Which makes it a little like OSHA and 70E. Many think OSHA mandates using 70E, but in reality they just require an electrical work safety program. 70E just happens to be the most popular publication that covers things pretty well and is more likely to be accepted as a valid standard in a court of law than "Joe's" written safety policy. Even if Joe goes to the same extent and details as 70E does when writing his policy, it would cost much less to just adopt 70E than it would to pay Joe for his work, plus 70E will be updated periodically where it will cost more again if you want Joe to keep things updated.

So POCO's generally do not have any code they are required to follow, but most choose to follow NESC because it is a well recognized standard and by doing so they reduce their liability.

Also, Joe can't afford that much liability insurance - if he could buy it at all.

 

[kwired]

Also, Joe can't afford that much liability insurance - if he could buy it at all.

I didn't even realize (or pay attention anyway) I was replying to "Joe" when I wrote that, it was just the first name that came to mind when I wanted to put in a name.

 

[Sahib]

Please give your definition of static relay. I have said that sensitive ground fault detection is also dome with EM relays. You seem to disagree for some reason and I'm not following what you are trying to say.

Static relay is digital relay in this case. Even when sensitive ground fault detection is also dome with EM relays, the EM earth fault relay may not operate for such ground fault as caused by a snapped conductor on high resistivity ground.

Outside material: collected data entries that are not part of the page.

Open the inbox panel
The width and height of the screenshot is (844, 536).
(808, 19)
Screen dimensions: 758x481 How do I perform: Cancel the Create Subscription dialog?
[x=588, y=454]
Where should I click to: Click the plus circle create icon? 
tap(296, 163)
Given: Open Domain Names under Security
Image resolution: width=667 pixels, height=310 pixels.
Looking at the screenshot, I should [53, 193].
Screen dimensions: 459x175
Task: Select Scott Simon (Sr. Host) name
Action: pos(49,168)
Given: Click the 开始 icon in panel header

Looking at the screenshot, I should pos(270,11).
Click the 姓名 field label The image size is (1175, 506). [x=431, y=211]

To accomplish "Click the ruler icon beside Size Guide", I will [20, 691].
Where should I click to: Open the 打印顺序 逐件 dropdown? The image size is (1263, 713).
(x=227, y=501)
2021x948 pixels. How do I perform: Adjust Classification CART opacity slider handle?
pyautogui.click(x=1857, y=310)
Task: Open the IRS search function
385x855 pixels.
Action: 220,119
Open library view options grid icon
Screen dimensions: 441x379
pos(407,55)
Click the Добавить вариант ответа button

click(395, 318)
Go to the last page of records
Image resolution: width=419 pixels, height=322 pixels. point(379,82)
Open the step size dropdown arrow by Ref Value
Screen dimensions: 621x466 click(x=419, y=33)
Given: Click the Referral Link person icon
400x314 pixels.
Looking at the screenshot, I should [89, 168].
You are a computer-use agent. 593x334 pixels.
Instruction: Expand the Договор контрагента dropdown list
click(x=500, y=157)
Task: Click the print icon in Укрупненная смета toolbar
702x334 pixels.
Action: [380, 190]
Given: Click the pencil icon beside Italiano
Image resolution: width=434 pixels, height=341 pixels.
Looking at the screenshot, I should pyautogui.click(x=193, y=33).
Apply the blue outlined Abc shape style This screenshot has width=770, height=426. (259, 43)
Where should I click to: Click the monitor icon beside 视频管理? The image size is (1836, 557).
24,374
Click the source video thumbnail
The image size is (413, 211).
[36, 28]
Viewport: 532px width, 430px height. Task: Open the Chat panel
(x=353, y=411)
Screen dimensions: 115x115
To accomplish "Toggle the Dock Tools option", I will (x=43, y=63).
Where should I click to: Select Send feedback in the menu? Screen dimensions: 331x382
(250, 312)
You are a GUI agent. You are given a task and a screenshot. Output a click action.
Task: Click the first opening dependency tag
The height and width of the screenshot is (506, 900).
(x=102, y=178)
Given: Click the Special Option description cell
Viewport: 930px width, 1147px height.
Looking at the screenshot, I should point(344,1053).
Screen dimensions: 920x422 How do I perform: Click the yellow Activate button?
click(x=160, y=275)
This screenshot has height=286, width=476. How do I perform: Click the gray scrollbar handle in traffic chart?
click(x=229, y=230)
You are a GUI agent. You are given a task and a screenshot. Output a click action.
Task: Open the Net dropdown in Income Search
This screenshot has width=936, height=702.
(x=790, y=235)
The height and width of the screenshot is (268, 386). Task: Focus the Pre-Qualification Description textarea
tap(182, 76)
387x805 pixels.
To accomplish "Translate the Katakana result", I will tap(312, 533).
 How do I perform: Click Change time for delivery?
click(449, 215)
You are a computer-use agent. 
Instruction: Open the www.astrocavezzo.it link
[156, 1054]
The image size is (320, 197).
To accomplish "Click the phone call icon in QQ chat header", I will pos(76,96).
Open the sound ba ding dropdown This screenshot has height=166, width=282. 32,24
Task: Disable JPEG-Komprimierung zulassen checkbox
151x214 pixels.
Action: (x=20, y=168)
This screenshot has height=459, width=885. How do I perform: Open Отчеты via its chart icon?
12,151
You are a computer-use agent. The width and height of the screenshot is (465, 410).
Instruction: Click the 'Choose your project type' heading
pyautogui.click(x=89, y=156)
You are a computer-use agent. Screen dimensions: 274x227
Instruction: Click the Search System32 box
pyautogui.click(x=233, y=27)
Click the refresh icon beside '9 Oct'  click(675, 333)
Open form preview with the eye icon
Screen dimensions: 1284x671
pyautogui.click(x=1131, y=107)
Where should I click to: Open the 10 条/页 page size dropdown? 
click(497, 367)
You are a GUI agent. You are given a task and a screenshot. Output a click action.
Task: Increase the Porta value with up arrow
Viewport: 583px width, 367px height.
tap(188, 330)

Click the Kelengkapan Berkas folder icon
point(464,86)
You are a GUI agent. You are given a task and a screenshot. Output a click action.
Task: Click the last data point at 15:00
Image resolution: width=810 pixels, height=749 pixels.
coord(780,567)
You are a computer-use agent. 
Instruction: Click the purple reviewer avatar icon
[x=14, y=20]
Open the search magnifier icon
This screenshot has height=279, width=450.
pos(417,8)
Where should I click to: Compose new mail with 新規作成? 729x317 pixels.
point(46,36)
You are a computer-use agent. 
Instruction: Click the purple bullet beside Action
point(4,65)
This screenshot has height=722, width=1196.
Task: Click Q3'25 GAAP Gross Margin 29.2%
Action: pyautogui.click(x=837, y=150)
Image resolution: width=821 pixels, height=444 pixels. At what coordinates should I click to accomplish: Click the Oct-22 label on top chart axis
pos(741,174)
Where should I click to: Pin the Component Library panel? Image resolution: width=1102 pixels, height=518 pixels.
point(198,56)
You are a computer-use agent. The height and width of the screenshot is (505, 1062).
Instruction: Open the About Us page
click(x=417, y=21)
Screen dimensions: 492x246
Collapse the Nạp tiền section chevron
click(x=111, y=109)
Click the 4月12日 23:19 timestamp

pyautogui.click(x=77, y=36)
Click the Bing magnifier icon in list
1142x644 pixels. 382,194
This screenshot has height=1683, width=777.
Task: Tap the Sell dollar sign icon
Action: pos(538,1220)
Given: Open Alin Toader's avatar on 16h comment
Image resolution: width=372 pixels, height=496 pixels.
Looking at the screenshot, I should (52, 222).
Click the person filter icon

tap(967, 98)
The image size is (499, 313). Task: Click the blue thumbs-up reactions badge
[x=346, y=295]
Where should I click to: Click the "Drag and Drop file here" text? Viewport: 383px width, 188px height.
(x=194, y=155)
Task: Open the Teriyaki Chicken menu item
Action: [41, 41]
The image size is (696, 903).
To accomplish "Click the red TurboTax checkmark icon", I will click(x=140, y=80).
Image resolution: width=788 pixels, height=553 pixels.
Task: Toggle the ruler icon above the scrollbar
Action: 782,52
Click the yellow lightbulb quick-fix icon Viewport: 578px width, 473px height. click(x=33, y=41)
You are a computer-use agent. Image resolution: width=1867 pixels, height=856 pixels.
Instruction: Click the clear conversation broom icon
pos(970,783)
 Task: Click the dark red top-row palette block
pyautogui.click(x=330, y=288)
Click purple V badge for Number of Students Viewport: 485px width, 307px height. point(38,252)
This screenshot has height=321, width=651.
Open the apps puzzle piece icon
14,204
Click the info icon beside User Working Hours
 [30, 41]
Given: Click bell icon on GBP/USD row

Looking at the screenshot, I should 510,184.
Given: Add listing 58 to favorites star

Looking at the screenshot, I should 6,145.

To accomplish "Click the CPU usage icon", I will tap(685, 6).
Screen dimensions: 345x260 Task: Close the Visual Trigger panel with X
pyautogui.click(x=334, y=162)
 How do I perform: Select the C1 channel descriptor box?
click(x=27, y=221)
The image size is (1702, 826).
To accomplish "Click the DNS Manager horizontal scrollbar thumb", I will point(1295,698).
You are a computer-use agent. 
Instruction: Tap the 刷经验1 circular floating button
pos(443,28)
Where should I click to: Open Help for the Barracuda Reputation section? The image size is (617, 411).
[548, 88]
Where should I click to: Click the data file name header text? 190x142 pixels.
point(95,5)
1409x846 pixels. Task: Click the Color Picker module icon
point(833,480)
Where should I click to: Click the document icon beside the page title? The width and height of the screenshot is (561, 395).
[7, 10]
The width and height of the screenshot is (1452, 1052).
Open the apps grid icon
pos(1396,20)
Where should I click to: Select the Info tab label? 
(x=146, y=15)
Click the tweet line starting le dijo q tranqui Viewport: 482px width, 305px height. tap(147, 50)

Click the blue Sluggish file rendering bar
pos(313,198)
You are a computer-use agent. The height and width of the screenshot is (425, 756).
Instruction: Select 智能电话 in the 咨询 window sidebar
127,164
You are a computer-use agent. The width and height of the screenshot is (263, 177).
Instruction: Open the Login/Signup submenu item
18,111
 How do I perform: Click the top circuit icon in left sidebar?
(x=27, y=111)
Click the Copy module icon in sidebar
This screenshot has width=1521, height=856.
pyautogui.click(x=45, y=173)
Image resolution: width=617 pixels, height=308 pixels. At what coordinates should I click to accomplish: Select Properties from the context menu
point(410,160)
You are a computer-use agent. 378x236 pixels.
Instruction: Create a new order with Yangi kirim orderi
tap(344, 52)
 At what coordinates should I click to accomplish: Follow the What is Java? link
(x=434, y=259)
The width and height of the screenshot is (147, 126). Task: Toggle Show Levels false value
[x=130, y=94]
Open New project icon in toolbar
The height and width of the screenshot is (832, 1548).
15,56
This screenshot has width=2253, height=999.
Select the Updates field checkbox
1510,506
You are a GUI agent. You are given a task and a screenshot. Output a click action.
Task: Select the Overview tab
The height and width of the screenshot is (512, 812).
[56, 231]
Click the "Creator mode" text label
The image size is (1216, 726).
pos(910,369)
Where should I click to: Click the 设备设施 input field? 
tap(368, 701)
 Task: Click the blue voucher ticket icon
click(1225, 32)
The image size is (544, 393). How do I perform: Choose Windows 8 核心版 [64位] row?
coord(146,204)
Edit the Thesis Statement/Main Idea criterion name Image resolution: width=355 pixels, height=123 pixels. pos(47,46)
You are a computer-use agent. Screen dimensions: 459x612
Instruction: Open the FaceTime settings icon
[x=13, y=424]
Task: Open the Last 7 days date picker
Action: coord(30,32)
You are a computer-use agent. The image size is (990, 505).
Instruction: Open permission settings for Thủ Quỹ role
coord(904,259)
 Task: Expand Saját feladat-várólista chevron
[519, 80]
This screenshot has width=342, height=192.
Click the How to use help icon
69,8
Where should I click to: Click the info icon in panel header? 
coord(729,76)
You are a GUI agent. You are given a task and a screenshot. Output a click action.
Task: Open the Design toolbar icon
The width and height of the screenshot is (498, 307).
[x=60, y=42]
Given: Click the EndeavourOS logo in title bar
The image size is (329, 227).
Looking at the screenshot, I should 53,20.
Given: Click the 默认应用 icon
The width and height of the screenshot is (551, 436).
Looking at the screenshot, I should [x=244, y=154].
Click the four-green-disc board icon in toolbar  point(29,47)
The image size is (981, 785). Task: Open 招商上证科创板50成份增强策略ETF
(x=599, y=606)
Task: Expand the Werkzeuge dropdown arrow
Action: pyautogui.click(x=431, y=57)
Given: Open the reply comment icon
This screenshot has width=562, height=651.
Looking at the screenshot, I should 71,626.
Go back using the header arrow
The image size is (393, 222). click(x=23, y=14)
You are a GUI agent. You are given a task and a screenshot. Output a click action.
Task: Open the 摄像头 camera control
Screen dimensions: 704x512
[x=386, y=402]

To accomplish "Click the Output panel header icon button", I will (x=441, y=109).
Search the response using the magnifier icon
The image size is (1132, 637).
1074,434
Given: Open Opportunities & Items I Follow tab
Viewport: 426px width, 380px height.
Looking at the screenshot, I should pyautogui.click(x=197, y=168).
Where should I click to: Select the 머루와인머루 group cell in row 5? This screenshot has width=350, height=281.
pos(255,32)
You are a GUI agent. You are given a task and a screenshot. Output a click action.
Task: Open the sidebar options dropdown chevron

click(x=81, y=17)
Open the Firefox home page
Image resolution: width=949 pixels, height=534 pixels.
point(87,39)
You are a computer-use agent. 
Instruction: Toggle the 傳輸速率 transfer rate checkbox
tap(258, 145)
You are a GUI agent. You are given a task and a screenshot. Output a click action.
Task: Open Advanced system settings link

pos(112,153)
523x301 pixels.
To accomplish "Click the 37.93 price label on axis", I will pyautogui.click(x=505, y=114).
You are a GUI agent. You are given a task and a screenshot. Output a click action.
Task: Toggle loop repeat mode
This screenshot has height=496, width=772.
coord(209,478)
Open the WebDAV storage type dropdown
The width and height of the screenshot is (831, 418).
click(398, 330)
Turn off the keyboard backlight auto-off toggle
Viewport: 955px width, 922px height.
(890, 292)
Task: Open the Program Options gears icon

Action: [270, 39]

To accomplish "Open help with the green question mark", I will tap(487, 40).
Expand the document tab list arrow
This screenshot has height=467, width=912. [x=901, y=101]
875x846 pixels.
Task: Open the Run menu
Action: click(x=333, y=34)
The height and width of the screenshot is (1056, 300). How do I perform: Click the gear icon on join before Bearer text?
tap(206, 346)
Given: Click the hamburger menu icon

More information is given in pages 470-471 of
http://books.google.co.in/books?id=...tor&source=bl&ots=CiRgCoiUFf&sig=daT8Xb3pqKPJ

 

[mivey]

Even when sensitive ground fault detection is also done with EM relays, the EM earth fault relay may not operate for such ground fault as caused by a snapped conductor on high resistivity ground.

As I thought, you have nothing backing up your statement that EM relays are not being used for sensitive earth fault detection.

The technology focus today is digital because they are better and provide more options. Before that era, EM relays provided the sensitive earth fault detection and they are still in operation in many places.

 

[Sahib]

As I thought, you have nothing backing up your statement that EM relays are not being used for sensitive earth fault detection.

The technology focus today is digital because they are better and provide more options. Before that era, EM relays provided the sensitive earth fault detection and they are still in operation in many places.

What is your comment about the link in post#75 in respect of feeble earth fault clearance by EM and digital earth fault relays?

 

[mivey]

What is your comment about the link in post#75 in respect of feeble earth fault clearance by EM and digital earth fault relays?

I made my comments in post #76 but will clarify.

Your reference does not say EM relays are not used for sensitive ground fault detection so your claim is still not supported.

Your reference supports my statements that modern digital relays provide better protection and are replacing the old EM relays.

 

[Sahib]

Your reference does not say EM relays are not used for sensitive ground fault detection so your claim is still not supported.

EM relays are used for sensitive ground fault detection when the ground resistance is low.

Your reference supports my statements that modern digital relays provide better protection and are replacing the old EM relays.

Modern digital relays provide better protection and are replacing the old EM relays in places where the ground resistance is high.

 

[mivey]

EM relays are used for sensitive ground fault detection when the ground resistance is low.

Not only.

Modern digital relays provide better protection and are replacing the old EM relays in places where the ground resistance is high.

And for other cases as well.